The guest speakers invited by the eHR Office were Mr Tyler Chan, Inspector of the Cyber Security and Technology Crime Bureau, Hong Kong Police Force (HKPF); Mr Eric Wong, Senior Systems Manager (Application Management) of the Hospital Authority (HA); and Ms Joanna Chan, Senior Personal Data Officer of the Office of the Privacy Commissioner for Personal Data, Hong Kong (PCPD); with Mr Tony Leung, Chief Systems Manager (Health) of the Food and Health Bureau giving the welcoming and opening remarks.
Securing Mobile Devices in Healthcare Industry
Mr Chan, the representative of HKPF, shared first. He said that the Internet of Medical Things (IoMT) was formed during data transmission and exchange in electronic medical devices/ appliances of the healthcare industry, while at the same time might increase the risk of data leakages from those devices/ appliances, or the risk of computer virus intruding the IoMT. He pointed out six common mistakes often made by users: using default name of devices/ appliances, enabling all features of devices/ appliances at all times, using default settings on devices/ appliances, insecure router setting, using default or weak passwords in devices/ appliances, and using outdated firmware.

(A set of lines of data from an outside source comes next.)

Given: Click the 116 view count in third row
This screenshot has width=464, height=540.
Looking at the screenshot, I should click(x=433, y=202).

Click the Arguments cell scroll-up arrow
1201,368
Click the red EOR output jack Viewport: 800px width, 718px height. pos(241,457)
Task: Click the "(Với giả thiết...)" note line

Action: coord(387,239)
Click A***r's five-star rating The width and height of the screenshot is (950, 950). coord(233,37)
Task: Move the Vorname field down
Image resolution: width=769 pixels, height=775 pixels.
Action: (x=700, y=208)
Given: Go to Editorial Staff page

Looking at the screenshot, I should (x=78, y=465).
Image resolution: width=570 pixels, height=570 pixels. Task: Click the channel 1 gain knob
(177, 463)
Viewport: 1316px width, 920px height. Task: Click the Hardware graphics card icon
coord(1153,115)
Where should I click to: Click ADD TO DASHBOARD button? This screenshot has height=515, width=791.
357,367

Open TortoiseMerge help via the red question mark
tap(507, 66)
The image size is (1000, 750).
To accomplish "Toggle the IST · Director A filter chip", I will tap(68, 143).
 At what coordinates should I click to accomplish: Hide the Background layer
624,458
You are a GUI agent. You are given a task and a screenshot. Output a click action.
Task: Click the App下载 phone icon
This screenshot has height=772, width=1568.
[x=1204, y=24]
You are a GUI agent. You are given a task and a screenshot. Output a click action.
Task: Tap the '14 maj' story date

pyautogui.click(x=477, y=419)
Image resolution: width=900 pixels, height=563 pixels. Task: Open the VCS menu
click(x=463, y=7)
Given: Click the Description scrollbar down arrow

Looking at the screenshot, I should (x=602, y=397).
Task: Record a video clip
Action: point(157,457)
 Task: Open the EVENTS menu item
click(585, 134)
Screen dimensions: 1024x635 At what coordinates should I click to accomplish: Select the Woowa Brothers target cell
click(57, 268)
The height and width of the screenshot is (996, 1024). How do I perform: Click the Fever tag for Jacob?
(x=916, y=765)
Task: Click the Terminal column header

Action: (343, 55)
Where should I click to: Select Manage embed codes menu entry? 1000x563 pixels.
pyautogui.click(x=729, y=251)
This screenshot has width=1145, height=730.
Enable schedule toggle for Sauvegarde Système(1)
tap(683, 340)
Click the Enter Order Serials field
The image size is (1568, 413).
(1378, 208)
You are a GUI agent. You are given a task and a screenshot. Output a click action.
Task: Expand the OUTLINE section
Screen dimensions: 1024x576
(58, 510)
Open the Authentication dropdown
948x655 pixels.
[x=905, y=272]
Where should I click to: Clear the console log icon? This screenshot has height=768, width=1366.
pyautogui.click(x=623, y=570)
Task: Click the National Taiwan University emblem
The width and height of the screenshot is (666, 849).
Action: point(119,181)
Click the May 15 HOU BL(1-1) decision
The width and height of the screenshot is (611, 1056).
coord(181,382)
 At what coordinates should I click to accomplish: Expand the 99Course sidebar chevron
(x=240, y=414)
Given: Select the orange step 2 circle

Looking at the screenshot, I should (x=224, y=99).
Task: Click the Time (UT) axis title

To strengthen the security of IoMT, Mr Chan highlighted seven ways: using strong passwords, choosing devices/ appliances from reputable manufacturers, selecting higher security and privacy settings for devices/ appliances, updating the security setting of devices/ appliances regularly, refraining from using legacy operation systems, performing segmentation of IoMT and intranet by adopting virtual local area networks in order to separate these devices/ appliances, and enabling active monitoring to the operational situation of IoMT.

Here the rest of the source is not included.